All that is needed is each line of the entries holding the word "computer", copied as it stands.

Top of Data

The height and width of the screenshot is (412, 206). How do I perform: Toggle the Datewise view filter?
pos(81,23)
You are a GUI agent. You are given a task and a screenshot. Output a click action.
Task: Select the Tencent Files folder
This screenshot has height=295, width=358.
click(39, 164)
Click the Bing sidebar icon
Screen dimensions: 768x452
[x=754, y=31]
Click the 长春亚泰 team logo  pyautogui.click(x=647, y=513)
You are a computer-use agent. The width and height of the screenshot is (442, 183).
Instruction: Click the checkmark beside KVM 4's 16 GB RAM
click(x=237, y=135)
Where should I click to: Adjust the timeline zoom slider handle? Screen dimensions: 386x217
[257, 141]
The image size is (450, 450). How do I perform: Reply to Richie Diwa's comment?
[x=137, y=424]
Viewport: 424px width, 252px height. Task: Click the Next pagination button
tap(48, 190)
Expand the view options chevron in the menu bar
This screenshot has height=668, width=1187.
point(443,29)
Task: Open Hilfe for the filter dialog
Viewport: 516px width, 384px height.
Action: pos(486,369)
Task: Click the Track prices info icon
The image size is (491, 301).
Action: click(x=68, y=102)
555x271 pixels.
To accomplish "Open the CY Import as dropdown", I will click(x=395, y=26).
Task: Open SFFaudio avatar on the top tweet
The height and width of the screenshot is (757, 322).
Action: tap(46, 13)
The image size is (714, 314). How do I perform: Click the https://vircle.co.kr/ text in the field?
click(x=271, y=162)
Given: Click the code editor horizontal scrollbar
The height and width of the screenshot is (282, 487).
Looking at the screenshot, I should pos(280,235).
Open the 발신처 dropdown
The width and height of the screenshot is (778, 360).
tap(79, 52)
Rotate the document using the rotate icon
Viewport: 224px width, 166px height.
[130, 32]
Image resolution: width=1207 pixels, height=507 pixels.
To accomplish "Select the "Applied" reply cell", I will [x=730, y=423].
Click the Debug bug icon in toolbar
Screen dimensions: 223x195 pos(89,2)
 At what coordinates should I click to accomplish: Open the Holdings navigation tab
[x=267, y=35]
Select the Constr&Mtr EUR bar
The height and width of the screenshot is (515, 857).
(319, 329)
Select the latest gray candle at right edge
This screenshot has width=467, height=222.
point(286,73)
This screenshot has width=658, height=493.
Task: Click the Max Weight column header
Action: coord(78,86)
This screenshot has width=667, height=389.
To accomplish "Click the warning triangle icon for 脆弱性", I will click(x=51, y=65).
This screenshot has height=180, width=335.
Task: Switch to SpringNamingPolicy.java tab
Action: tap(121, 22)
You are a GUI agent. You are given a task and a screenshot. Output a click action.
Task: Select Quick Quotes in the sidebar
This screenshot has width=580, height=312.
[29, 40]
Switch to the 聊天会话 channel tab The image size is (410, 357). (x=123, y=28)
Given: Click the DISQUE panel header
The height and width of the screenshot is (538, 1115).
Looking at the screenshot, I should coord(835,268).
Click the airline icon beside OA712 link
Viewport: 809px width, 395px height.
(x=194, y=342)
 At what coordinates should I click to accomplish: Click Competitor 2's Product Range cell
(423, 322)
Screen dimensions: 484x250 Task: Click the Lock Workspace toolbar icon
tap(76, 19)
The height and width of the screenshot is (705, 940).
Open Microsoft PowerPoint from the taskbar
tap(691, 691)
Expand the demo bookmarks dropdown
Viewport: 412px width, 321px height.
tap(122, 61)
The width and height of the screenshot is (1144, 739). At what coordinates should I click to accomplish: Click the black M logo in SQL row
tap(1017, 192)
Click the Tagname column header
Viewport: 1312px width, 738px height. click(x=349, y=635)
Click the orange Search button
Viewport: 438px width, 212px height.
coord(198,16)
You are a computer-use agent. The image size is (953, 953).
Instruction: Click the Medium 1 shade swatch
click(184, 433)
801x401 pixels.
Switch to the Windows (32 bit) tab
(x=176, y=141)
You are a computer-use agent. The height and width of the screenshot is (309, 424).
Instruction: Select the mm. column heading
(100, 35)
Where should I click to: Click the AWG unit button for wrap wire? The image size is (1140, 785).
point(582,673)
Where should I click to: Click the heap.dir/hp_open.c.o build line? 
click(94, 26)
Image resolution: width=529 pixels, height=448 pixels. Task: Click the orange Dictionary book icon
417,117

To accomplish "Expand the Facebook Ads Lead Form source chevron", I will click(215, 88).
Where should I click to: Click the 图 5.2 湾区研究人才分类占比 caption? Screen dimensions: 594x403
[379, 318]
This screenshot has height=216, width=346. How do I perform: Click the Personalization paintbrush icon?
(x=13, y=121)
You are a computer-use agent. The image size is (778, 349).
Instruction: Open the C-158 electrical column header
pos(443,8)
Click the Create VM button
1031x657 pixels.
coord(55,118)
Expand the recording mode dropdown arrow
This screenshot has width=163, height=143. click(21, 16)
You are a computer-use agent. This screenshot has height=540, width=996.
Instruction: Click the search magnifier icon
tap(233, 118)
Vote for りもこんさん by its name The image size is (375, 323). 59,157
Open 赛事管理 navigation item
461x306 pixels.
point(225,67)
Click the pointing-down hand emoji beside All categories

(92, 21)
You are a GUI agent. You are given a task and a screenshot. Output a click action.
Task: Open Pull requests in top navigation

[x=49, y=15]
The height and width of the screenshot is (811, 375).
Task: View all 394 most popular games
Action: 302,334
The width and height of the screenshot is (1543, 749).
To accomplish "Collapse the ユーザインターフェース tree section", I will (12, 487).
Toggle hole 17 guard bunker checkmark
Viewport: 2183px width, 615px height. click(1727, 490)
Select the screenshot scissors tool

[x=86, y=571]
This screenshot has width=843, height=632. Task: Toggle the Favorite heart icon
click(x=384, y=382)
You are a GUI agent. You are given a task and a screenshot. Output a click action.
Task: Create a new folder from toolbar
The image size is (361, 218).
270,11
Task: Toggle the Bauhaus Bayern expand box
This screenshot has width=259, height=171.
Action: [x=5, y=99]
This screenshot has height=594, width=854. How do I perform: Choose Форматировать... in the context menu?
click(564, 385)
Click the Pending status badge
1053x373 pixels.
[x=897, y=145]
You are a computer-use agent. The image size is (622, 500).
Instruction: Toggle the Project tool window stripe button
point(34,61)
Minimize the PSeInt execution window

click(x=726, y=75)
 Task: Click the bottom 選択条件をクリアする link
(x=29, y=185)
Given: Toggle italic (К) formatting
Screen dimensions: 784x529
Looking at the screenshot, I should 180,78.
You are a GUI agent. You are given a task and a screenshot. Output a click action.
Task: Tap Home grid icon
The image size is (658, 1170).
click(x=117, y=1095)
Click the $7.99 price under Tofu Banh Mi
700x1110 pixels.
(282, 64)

Bottom of Data

## The completed task:
You are a computer-use agent. The width and height of the screenshot is (442, 183).
You are a computer-use agent. The image size is (953, 953).
You are a computer-use agent. The height and width of the screenshot is (309, 424).
You are a computer-use agent. The image size is (778, 349).
You are a computer-use agent. This screenshot has height=540, width=996.
You are a computer-use agent. The image size is (622, 500).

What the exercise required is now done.